_WORK INSTRUCTIONS_.
Here are some records; copy every line that holds the word "panel".

_PROVIDED MATERIAL_.

'''

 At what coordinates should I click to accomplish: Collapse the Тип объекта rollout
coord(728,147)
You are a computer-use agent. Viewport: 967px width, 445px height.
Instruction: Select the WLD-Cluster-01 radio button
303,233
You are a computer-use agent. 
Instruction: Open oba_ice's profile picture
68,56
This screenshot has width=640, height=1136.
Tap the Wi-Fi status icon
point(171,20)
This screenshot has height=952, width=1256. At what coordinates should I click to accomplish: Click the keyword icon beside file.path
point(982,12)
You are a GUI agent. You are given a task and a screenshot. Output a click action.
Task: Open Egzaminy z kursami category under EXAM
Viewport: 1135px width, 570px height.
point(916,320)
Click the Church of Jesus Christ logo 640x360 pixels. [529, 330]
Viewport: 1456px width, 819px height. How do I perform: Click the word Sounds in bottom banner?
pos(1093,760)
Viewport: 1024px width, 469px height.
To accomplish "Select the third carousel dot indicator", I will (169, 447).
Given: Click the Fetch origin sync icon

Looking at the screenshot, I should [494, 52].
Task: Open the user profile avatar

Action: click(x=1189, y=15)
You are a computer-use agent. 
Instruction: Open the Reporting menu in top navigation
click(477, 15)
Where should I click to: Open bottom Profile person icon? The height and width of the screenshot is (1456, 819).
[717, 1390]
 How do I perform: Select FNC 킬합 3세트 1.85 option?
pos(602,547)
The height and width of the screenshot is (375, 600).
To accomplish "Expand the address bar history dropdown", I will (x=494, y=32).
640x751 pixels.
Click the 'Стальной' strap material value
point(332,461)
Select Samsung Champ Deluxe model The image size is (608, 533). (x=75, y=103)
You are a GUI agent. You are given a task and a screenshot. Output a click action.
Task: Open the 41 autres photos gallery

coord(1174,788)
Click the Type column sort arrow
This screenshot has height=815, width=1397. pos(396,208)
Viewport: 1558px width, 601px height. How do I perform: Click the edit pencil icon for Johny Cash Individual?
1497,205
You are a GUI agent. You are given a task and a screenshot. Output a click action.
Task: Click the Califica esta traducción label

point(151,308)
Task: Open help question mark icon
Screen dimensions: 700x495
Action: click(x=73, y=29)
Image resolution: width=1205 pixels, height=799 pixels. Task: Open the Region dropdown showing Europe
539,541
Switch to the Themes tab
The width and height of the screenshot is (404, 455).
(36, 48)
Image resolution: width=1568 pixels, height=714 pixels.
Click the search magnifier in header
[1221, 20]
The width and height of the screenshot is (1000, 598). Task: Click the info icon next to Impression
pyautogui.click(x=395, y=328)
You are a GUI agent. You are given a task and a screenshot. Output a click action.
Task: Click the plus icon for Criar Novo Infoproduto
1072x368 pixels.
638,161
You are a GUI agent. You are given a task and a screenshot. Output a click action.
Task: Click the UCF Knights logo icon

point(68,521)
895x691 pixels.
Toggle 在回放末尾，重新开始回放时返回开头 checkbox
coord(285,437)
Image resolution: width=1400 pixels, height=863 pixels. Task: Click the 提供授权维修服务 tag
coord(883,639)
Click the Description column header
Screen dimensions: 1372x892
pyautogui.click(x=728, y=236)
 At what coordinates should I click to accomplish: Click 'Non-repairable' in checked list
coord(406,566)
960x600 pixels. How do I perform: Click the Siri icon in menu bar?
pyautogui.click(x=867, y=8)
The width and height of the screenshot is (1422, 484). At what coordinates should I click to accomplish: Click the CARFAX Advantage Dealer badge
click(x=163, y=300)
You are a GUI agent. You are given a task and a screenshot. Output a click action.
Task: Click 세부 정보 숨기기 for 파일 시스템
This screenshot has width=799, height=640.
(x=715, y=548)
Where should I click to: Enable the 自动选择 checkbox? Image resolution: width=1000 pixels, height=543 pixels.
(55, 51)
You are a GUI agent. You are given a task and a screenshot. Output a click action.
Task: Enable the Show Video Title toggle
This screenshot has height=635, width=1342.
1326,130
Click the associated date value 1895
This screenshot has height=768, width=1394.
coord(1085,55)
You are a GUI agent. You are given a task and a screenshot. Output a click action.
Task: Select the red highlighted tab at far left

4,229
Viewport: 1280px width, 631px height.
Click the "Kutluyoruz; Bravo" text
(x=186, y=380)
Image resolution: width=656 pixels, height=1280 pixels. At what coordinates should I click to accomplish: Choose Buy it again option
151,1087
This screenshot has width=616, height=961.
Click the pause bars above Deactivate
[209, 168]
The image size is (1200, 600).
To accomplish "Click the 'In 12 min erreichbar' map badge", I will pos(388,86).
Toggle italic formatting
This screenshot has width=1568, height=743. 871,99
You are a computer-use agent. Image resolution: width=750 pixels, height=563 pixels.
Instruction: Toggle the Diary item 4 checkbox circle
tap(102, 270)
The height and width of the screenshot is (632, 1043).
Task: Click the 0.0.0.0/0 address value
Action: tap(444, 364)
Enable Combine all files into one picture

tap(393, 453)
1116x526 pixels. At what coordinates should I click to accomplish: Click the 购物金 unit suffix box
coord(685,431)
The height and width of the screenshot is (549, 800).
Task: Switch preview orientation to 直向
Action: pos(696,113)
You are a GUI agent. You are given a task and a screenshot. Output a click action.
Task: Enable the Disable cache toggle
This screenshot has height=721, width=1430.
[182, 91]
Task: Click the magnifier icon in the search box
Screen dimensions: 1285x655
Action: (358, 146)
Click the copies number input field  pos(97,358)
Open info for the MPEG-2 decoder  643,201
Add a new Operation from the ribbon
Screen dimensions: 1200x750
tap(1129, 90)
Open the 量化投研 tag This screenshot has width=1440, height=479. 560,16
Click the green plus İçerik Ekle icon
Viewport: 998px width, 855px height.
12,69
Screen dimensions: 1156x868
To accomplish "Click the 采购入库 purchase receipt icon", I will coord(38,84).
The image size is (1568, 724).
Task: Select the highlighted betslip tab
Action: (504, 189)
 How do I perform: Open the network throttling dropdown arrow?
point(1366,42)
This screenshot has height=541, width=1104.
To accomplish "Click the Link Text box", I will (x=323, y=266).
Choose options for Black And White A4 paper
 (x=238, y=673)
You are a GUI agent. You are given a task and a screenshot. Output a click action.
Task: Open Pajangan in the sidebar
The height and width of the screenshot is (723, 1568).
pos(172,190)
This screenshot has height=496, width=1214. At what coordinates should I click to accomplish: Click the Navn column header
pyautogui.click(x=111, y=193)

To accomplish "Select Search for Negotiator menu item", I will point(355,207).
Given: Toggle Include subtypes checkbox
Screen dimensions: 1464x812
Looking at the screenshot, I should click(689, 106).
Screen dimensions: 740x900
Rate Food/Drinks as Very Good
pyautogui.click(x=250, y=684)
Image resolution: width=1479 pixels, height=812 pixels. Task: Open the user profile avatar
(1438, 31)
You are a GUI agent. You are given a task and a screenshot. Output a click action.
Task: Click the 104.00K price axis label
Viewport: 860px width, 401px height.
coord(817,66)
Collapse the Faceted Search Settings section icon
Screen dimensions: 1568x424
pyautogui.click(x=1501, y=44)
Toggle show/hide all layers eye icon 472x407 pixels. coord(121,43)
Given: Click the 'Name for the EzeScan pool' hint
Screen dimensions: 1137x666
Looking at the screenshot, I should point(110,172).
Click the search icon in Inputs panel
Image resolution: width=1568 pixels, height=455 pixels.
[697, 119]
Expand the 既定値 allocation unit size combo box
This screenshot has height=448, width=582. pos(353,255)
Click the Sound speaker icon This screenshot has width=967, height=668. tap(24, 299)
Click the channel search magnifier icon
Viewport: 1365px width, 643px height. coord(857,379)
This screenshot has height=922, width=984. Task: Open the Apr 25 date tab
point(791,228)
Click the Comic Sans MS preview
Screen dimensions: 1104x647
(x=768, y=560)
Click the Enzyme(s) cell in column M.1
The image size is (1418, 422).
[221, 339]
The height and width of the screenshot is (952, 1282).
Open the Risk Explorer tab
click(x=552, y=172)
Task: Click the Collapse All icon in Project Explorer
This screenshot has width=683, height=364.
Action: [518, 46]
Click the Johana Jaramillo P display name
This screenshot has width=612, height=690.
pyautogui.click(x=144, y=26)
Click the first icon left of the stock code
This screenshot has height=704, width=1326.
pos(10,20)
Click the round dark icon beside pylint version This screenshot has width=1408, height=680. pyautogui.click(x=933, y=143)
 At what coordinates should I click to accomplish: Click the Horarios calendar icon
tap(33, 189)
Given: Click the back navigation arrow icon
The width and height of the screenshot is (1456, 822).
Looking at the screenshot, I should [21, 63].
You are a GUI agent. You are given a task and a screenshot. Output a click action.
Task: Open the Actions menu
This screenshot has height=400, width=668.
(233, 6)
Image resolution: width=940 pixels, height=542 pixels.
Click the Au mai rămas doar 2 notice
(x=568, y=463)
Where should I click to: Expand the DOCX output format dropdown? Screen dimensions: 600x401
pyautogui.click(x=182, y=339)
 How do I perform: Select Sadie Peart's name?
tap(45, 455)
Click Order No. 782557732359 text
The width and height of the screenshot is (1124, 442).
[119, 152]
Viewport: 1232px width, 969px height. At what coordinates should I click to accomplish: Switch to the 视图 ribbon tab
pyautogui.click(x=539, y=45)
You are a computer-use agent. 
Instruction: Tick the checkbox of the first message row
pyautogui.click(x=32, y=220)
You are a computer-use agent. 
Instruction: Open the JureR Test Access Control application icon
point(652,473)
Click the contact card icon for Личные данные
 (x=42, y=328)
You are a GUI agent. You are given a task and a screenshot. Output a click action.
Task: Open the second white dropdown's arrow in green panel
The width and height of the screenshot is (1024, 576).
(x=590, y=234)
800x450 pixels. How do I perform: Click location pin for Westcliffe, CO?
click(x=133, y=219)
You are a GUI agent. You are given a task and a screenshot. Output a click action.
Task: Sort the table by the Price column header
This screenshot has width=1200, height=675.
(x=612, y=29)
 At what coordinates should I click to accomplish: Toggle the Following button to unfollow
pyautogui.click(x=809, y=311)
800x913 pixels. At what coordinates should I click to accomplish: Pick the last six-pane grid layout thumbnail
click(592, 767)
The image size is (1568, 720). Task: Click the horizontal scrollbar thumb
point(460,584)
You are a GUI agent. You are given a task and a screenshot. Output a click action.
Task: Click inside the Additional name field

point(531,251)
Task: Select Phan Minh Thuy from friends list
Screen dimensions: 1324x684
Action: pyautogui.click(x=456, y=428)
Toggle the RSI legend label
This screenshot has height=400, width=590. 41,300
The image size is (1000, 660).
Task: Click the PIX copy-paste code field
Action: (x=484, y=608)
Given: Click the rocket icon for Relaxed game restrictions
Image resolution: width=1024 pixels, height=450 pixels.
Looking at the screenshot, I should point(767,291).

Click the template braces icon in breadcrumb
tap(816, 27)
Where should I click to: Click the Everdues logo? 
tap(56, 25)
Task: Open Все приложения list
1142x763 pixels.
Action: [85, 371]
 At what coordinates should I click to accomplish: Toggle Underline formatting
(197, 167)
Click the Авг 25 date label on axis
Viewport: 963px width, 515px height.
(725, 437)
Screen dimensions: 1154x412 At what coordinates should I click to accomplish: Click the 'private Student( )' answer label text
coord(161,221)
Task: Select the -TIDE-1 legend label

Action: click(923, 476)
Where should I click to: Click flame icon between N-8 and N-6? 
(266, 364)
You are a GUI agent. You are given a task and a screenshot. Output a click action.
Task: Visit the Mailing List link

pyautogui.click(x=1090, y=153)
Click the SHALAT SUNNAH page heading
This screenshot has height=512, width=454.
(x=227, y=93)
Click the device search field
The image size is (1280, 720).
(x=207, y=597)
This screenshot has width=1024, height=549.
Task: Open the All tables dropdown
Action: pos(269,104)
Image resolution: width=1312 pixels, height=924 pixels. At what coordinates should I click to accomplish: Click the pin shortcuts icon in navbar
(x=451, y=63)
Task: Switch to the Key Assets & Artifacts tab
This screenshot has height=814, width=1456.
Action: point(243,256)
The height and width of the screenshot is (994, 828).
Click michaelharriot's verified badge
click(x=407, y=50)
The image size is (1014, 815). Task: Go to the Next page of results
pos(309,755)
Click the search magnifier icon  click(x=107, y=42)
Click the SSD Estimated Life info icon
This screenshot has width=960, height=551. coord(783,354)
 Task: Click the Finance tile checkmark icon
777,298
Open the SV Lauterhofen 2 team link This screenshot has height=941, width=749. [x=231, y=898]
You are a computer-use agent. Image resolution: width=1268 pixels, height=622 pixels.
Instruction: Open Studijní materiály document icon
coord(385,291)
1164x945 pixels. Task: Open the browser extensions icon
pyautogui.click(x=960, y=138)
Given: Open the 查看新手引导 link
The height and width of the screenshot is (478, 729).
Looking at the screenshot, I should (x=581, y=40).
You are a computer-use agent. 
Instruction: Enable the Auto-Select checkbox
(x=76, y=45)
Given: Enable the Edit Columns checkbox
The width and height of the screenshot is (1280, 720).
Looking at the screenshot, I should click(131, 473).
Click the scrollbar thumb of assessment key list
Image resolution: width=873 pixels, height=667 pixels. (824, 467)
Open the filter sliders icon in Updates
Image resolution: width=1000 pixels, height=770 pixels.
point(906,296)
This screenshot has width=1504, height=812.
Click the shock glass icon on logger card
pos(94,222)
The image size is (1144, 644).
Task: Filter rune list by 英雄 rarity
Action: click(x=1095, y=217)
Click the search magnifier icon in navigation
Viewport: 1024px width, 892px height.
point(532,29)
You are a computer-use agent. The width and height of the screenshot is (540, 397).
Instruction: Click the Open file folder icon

'''

_WRITTEN RESPONSE_.
Click the search icon in Inputs panel
Task: Open the second white dropdown's arrow in green panel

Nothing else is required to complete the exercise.